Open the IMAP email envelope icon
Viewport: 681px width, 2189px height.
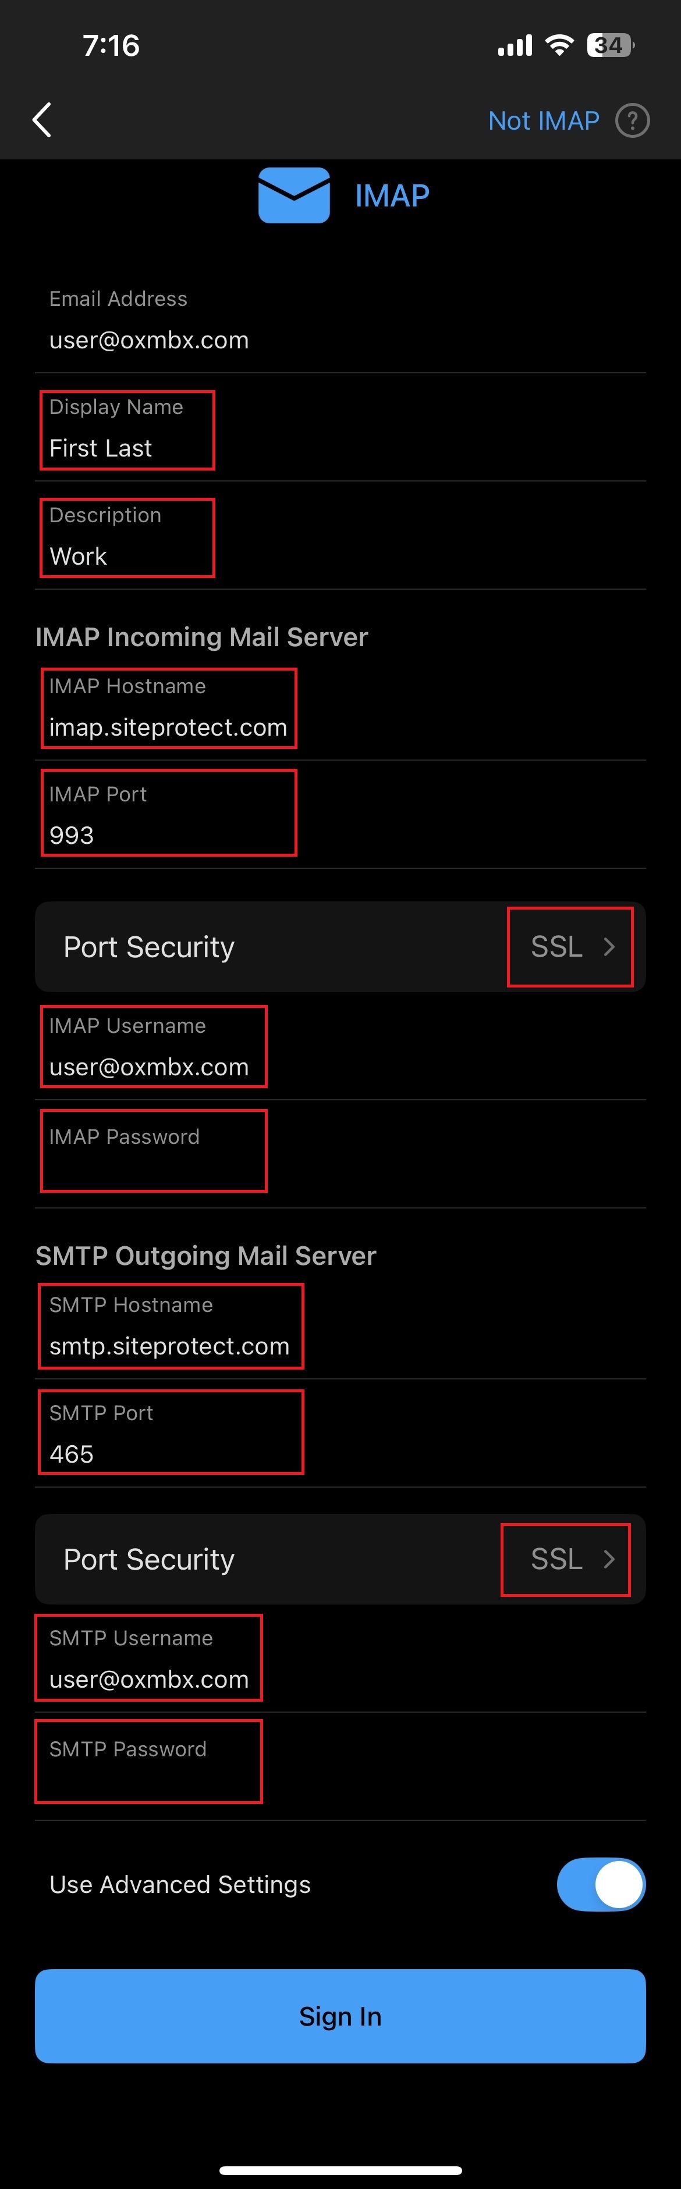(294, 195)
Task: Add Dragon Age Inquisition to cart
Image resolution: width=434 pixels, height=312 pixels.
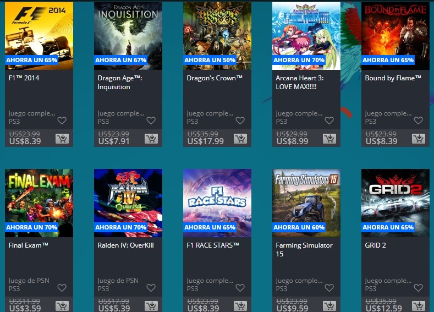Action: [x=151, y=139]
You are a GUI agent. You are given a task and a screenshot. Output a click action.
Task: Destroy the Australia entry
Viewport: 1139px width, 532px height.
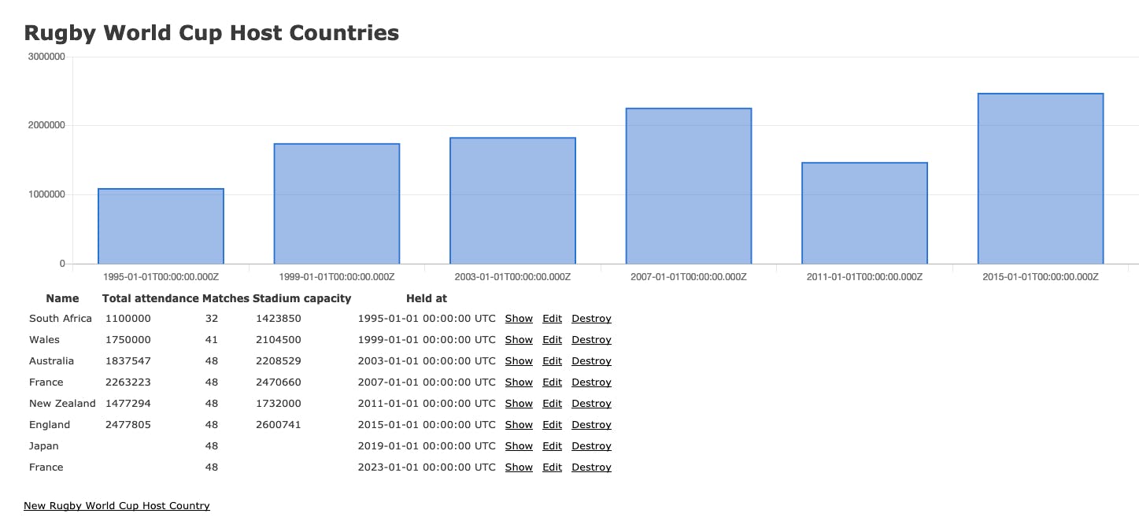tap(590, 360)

...

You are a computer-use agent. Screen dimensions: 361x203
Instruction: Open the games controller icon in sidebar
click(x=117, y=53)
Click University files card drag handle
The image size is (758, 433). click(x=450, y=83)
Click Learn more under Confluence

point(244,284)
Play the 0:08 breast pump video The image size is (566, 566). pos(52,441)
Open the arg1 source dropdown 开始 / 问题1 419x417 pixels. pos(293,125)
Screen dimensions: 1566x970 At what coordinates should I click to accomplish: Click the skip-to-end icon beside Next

ASSIGNED TASK:
Give again the lines of the listing above that run from the one with "Open the IMAP email envelope icon" up to and including the one with "Task: Destroy the Australia entry". Keep them exact and omit the pictures.

ANSWER TO THIS TASK:
Open the IMAP email envelope icon
Viewport: 681px width, 2189px height.
(294, 195)
Task: Add Dragon Age Inquisition to cart
Image resolution: width=434 pixels, height=312 pixels.
Action: [x=151, y=139]
You are a GUI agent. You are given a task and a screenshot. Output a click action.
Task: Destroy the Australia entry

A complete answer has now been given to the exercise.